Wydatki z okazji Black Friday po raz pierwszy w historii niższe niż rok wcześniej

Jak dowiadujemy się z najnowszego raportu Adobe Analytics, na zakupy online z okazji Black Friday wydaliśmy w tym roku mniej niż w ubiegłym, co zdarzyło się po raz pierwszy odkąd prowadzimy rynkowe analizy.

Black Friday, Cyber Monday czy Dzień Singla to jedne z tych dni w roku, kiedy sprzedawcy nastawiają się na największe żniwa - szczególnie z zakupów online, które w czasie pandemii koronawirusa znacznie zyskały na popularności. Jak się jednak okazuje, tegoroczny Czarny Piątek był inny niż zazwyczaj, bo po raz pierwszy w historii rynkowych pomiarów użytkownicy wydali na zakupy mniej niż w roku poprzedzającym.
I choć różnica nie jest ogromna, bo mówimy o 8,9 mld USD, podczas gdy w ubiegłym roku było to 9 mld USD, to dobrze pokazuje pewien trend. Trudno przewidzieć, jak sytuacja będzie wyglądać w przyszłym roku, ale kryzys gospodarczy wywołany pandemią, który spowodował utratę pracy w wielu branżach, ewidentnie przyczynił się do ostrożniejszego zarządzania domowym budżetem. Do tego mamy również problemy w globalnym łańcuchu dostaw, które sprawiły, że duża część produktów była po prostu niedostępna (liczba komunikatów o braku dostępności wzrosła o 124% od stycznia 2020 roku) - wystarczy spojrzeć na karty graficzne czy konsole do gier.
Część specjalistów wskazuje również na fakt, że w tym roku ceny podczas Black Friday nie były tak okazyjne jak zazwyczaj, bo sprzedawcy również mogli pozwolić sobie na mniej, a nie bez znaczenia ma być także znaczne rozciągnięcie okresu promocji. Bo choć z Czarnym Tygodniem mamy do czynienia już od jakiegoś czasu, to w tym roku część sklepów wystartowała z promocjami już w październiku.
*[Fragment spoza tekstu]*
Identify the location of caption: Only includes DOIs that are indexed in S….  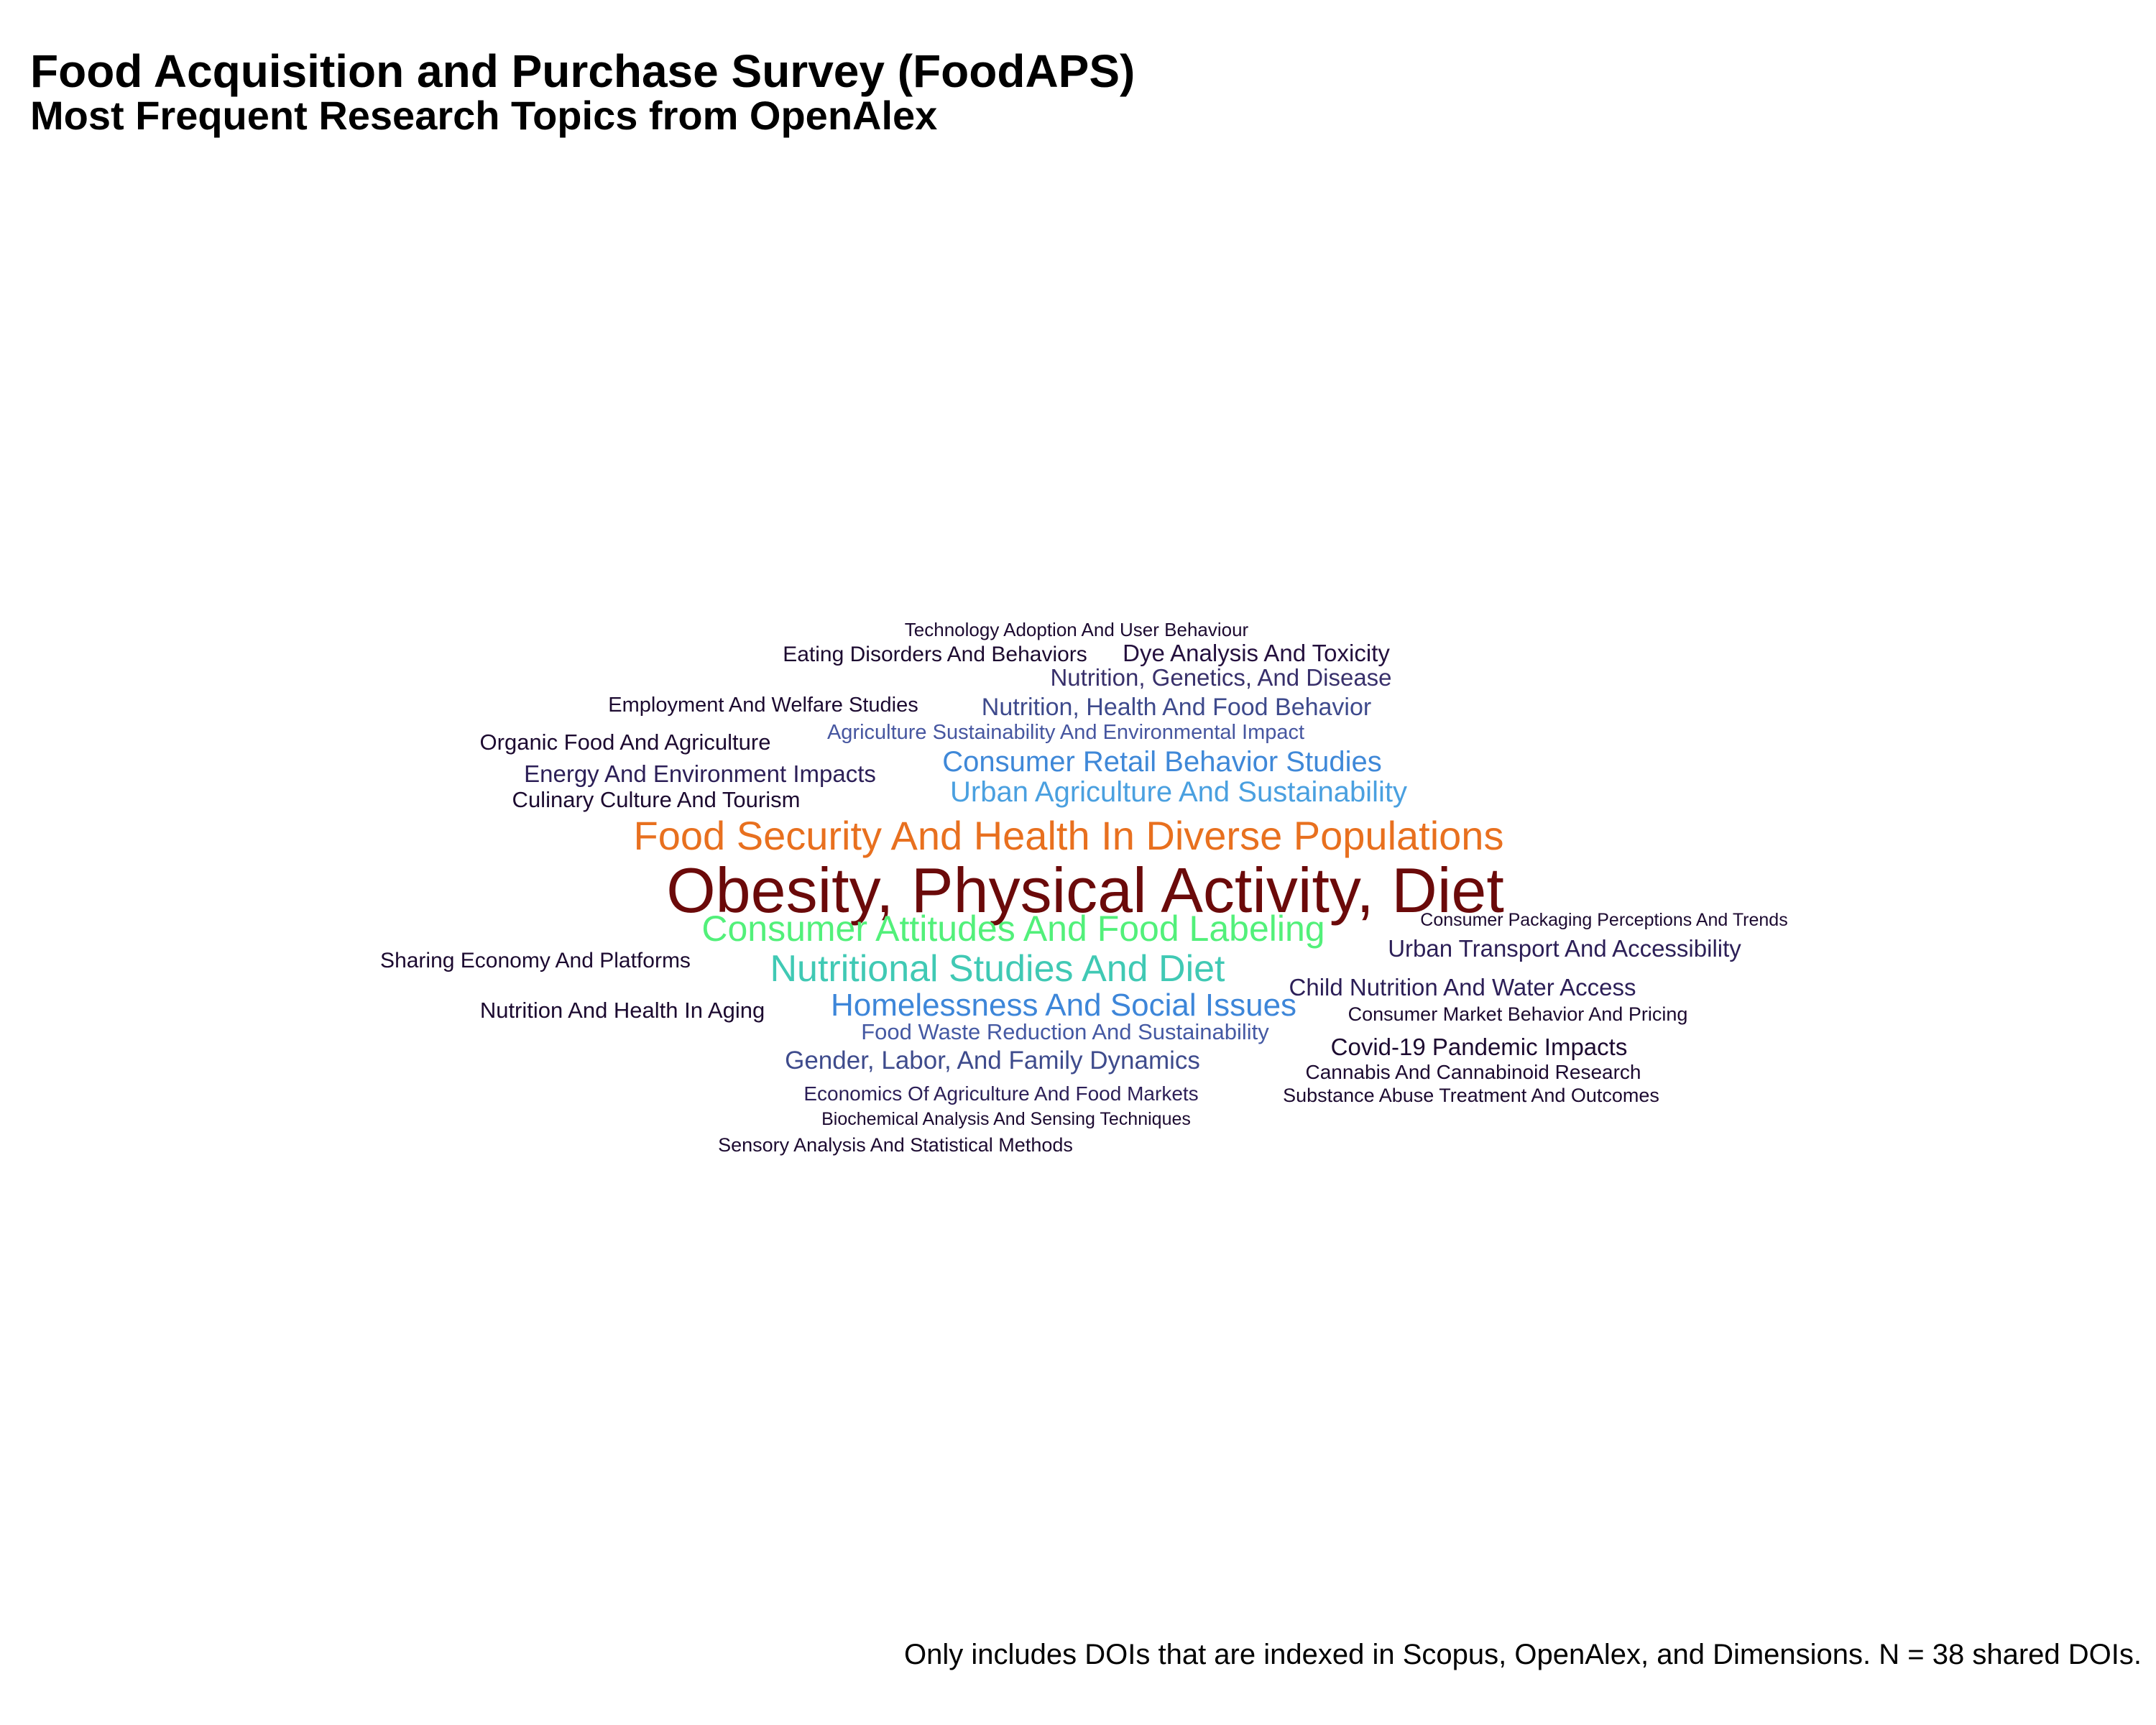
(1523, 1654).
Po raz pierwszy w historii Black Friday przynosi odwrócenie trendu wzrostowego poprzednich lat. Kupujący zaczynają podchodzić strategicznie do swoich zakupów prezentowych, kupując upominki dużo wcześniej i stawiając na elastyczność wyboru między najlepszymi ofertami
Przy okazji potwierdzają się też opinie rynkowych specjalistów, którzy sugerowali przesiadkę zakupowiczów na smartfony, bo jak podaje Adobe aż 44,4% tegorocznych zakupów zostało wykonanych właśnie w ten sposób, co oznacza wzrost o 10,6% w stosunku do ubiegłego roku. Jeśli zaś chodzi o najpopularniejsze zakupy, to najchętniej kupowaliśmy konsolę Nintendo Switch, gogle VR Meta Quest 2 (wcześniej (Oculus Quest 2) oraz... lalki Barbie.
Co jednak ciekawe, pomimo spadkowego trendu Czarnego Piątku, analitycy wciąż sugerują rekordowe wydatki w całym okresie świątecznym (5-15% wzrost w stosunku do roku poprzedzającego). Ich zdaniem w okresie listopad-grudzień tego roku wydamy na zakupy w sieci ok. 207 mld dolarów.